Using measurements to develop complex websites

If you are developing a complex website whose users will come to it to carry out complex tasks then you’re likely to want to use a range of data to support your decision-making. This was the situation when I was helping the Open University develop the website used by enquirers to decide whether to sign up for a course of study. And it made an interesting case study for the first international conference on Human Centred Design – HCD 2009 – held in San Diego in July. This paper was co-authored with Whitney Quesenbery, and the OU’s Ian Roddis, Sarah Allen and Viki Stirling.

Introduction

The Open University is the UK’s largest university and the only one dedicated solely to distance learning. Its 220,000 students include more than 40,000 who are studying from outside the UK. Its online prospectus “Study at the OU” is a key tool in attracting and retaining students, and is also important as the sole route to online course registrations: more than £100 million (equivalent to US$150 million) of online registrations are taken each year.
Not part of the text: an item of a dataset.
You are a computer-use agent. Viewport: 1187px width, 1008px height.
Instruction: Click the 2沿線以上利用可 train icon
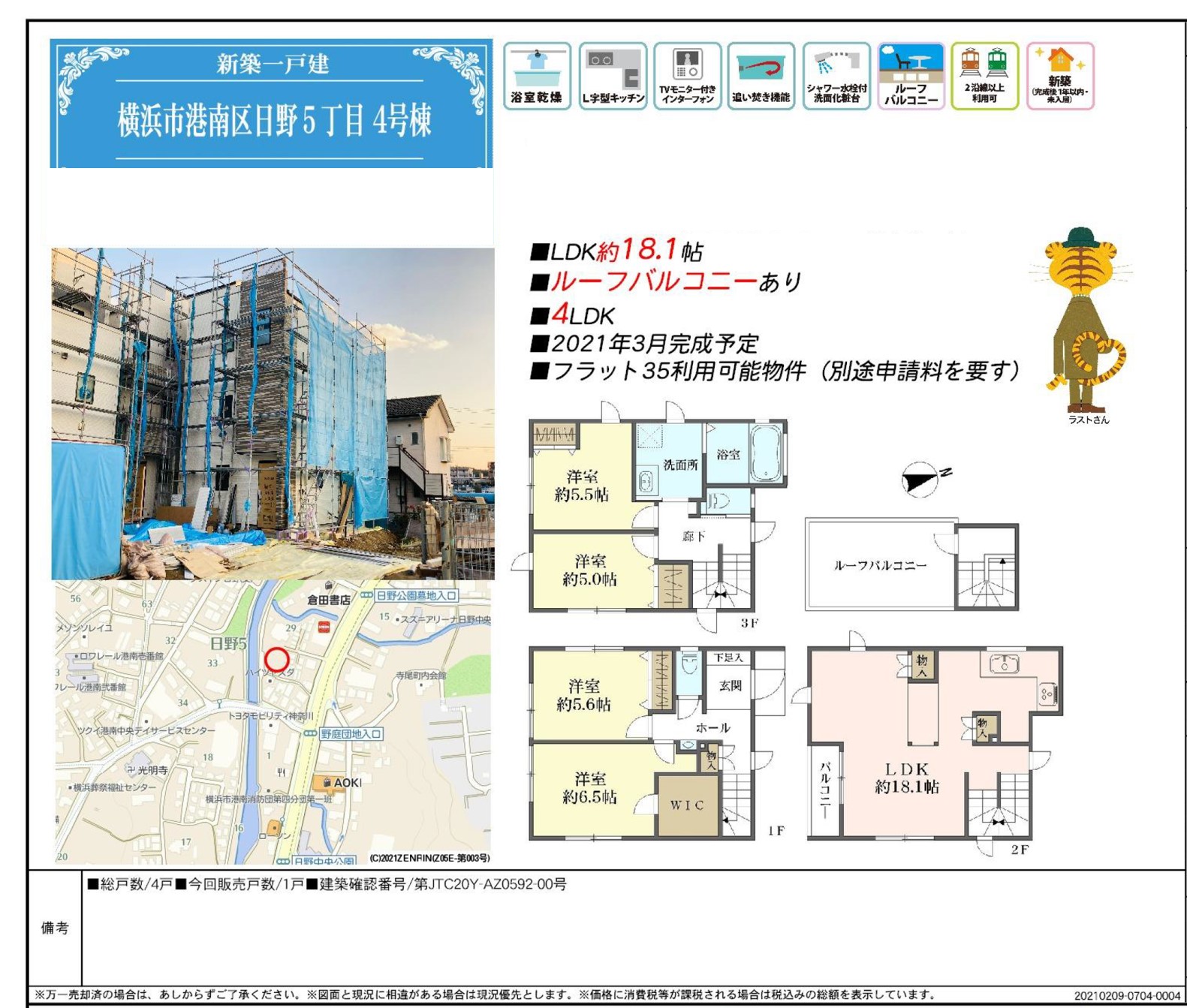pos(984,76)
The usability of the University’s online prospectus is clearly important to the University, and has been the subject of user research and usability studies for several years now, for example [1].

The overall responsibility for development of the Open University’s web presence is led by Ian Roddis, Head of Online Services in the Communications team. He co-ordinates the efforts of stakeholder groups, including developers, usability consultants, the academics, and many others.

The team is committed to user-centred design, both by involving users directly in usability tests, participatory design sessions and other research, and indirectly through a variety of different data sets, including search logs and web tracking.

In this paper, we describe three examples of the way we use measurement to inform development:

Triangulating between web analytics, search logs and usability testing
Drawing on data from web analytics and search logs to inform our choices of what to measure in summative testing
Using search logs to establish whether a new feature is important for usability.

Triangulating between web analytics, search logs and usability testing

There long been discussion in the usability community about the ‘right’ number of participants for a usability test; to give just three of the contributions to the arguments, there is the claim that five users is enough [3], the rejoinders that five users are nowhere near enough [4], and discussion of the mathematics that can help you to discern how many users you need [5].

We prefer to think in terms of iteration between usability testing, typically with five to 12 users, and the use of other data sources – a view supported by Lewis [6].

Each of these methods informs the others, providing direction about possible usability problems and design solutions. In addition, when we see consistent insights from both analytics and qualitative evaluations we have greater confidence in the results of both methods.

For example, in one round of usability testing on the prospectus we noticed a problem. Users found it difficult to work with the list of subjects:

The list was quite long (50 subjects)
When viewed on a typical screen at that time, some of the list was ‘below the fold’ and not visible to the user
The list was presented in alphabetical order, which meant that some related subjects (e.g. Computing and Information Technology) were separated from each other.

We could have done more testing with more participants to measure exactly how much of a problem this was, but instead we opted instead to note that it was a problem and to look for ways to understand the behaviour in more depth. We decided to use web analytics to look at the relative numbers of visits to the different subjects, and the likelihood that a visitor would combine exploration of two different subjects in a single visit.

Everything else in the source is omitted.